>> start TEXT

I want to get better at building sandcastles. Instead of simple piles of packed, rounded sand studded with stones and shells, I want to be able to build elaborate multilevel dwellings with windows, balconies, turrets, and drawbridges. However, the Zen place I would need to reside in, to invest the hours and patience into something that will be either destroyed by several deft kicks of a foot, or washed away, one wave at a time until there is nothing left except packed, damp sand, is nearly unfathomable.
I tend to build things with an eye towards permanence; getting significantly attached to a particular outcome. I carefully selected the sturdy, two-story house my former husband and I lived in, decorating it with family “heirlooms” (which in reality were a mishmash of castoffs – but it was an inexpensive way to furnish a house). A room painted blue, waited for our babies. I hung a sizable mirror in the foyer, one with a heavy silver frame and beveled glass. And when I looked at the reflection, there I was, a mother holding up beautiful babies, the proud husband and father at my shoulder, the lovely old home, a gracious neighborhood in the background.
Turns out, it would have been better if I would have built this entire world, these hopes for the future, with the same attitude one attaches to building a sand castle. As Pema Chodron, author of When Things Fall Apart, points out, “we know the tide will inevitably come in and sweep the sand castle away. The trick is to enjoy it fully but without clinging, and when the time comes, let it dissolve back into the sea.”
Yes, a damned, good way to live life, free from so much heartache. It would have been so much easier for me to let go of the dreams, had I built them with sand castle detachment. I wouldn’t have been so devastated when the metaphorical hurricane arrived to rip shutters from their hinges; to lift the roof, exposing the second story to lashing rain; to twist the house from its foundation. And, the beautiful mirror in the foyer? Well, it slid off the wall and hit the floor with a resounding crash. At that time there was no way to even cross the floor to retrieve the broom without getting cut to pieces, my feet bleeding, imbedded glass, blood everywhere. I lay on the floor sobbing, my hands scrabbling for bits that would have been the blue-eyed baby, the picket fence.
So, the question I’m back to is this: do I dare to build sand castles? How can I invest time and energy into something knowing it will be transient, that there will be so little to show for my effort? And trust me, as soon as I wrote that sentence I was struck by the irony in that statement, for it depicts my life so far. For in spite of all the energy I dedicated towards having a child of my own, there will be no one who will have my eyes, my nose, or my laugh. There will be no graduations, marriages, grandchildren to celebrate or help mark time or provide an identity. I will never be “mom” or “grandma”.

>> end TEXT
>> start INFORMATION SHOWN

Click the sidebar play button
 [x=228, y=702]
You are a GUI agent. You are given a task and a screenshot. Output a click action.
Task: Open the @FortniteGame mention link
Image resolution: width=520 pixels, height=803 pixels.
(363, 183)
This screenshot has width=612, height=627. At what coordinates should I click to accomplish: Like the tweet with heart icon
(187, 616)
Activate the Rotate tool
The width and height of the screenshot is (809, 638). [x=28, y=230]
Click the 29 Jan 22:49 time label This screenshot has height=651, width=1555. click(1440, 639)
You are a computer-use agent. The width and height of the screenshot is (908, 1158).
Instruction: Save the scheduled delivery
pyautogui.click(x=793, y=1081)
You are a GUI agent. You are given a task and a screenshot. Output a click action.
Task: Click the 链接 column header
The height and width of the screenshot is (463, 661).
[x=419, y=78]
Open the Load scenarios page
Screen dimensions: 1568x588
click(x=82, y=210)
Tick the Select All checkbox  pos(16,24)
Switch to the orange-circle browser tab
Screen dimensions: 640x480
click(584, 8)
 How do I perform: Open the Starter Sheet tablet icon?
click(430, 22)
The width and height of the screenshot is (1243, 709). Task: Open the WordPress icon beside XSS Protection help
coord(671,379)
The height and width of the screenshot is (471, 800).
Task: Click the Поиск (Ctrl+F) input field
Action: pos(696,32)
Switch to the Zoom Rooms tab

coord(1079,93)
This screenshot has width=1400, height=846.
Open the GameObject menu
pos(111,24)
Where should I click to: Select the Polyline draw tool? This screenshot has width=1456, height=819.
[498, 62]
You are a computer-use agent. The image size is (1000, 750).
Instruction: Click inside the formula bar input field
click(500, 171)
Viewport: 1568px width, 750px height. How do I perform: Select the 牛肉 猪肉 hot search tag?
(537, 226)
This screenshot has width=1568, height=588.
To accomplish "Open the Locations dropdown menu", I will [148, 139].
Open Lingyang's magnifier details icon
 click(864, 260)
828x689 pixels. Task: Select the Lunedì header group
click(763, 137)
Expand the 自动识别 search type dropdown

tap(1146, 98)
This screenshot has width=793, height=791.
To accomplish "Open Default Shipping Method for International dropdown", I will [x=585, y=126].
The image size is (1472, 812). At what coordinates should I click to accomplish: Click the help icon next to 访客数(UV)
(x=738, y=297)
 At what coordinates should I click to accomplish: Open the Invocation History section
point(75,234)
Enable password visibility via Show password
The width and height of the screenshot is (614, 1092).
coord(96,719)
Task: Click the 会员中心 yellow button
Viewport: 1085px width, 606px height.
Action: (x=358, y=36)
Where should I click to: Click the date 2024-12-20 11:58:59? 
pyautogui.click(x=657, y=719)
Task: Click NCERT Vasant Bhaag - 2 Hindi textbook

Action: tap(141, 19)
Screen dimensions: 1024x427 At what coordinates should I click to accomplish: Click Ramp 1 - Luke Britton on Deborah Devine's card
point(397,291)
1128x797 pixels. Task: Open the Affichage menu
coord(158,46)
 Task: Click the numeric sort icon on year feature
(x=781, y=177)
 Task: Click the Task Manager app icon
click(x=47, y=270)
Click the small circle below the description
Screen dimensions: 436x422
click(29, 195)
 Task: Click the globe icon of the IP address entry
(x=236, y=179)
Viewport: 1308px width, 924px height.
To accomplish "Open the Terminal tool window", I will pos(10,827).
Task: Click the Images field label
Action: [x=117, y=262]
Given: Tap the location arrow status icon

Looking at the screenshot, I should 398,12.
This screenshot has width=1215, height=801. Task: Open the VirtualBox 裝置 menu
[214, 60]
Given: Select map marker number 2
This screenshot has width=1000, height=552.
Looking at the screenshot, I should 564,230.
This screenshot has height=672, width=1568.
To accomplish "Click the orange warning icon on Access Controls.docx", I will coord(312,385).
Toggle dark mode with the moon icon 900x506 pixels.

>> end INFORMATION SHOWN

■ GIVEN PROBLEM A
Answer these questions about the sandcastle essay:
(i) What color was the room that waited for the babies?
(ii) Who wrote When Things Fall Apart?
(iii) What two names does the writer say she will never be called?
■ GIVEN PROBLEM B
Rewrite the sandcastle essay between "I tend to build" and "in the background.", inclusive, swapping in "front hall" for "foyer".

■ COMPLETE RESPONSE A
(i) Blue.
(ii) Pema Chodron.
(iii) "Mom" and "grandma."

■ COMPLETE RESPONSE B
I tend to build things with an eye towards permanence; getting significantly attached to a particular outcome. I carefully selected the sturdy, two-story house my former husband and I lived in, decorating it with family “heirlooms” (which in reality were a mishmash of castoffs – but it was an inexpensive way to furnish a house). A room painted blue, waited for our babies. I hung a sizable mirror in the front hall, one with a heavy silver frame and beveled glass. And when I looked at the reflection, there I was, a mother holding up beautiful babies, the proud husband and father at my shoulder, the lovely old home, a gracious neighborhood in the background.